If I bring the idle below 900 or so on the digi, it'll be rough like I have a hot cam and be pig rich. Any adjustments to the digi idle air mix will only be temporary. And attempts to bring the idle down drastically will cause the car to just stall out.
When I bought the 90 cis-e fox, the tach needle was pretty much at the first tick at idle and yet it did it. Completely stably. Wow!


----------



## booested4door (Jun 10, 2004)

*FV-QR*

gotta love digi-crap! just fix the cis!!!!!!!!


----------



## ziddey (Apr 16, 2006)

*Re: FV-QR (booested4door)*


_Quote, originally posted by *booested4door* »_gotta love digi-crap! just fix the cis!!!!!!!! 

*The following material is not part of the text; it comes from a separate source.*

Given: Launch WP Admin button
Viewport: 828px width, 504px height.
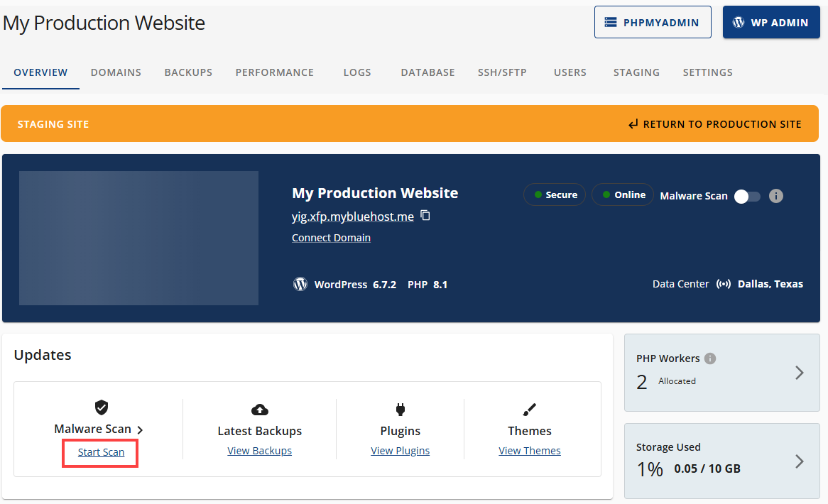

I misread that as just fix the cts.
and indeed, with digi, just fix the cts


----------



## madeyeman (Nov 29, 2004)

*Re: cis/ digifant (bhenken08)*

Stick with CIS-E unless ur going turbo... Than only get a Digi 1 not the Crappy Digi 2. You can also upgrade to a CIS-Motronic for the best upgrade pick. 
Just my 2c worth!







http://****************.com/smile/emthup.gif


----------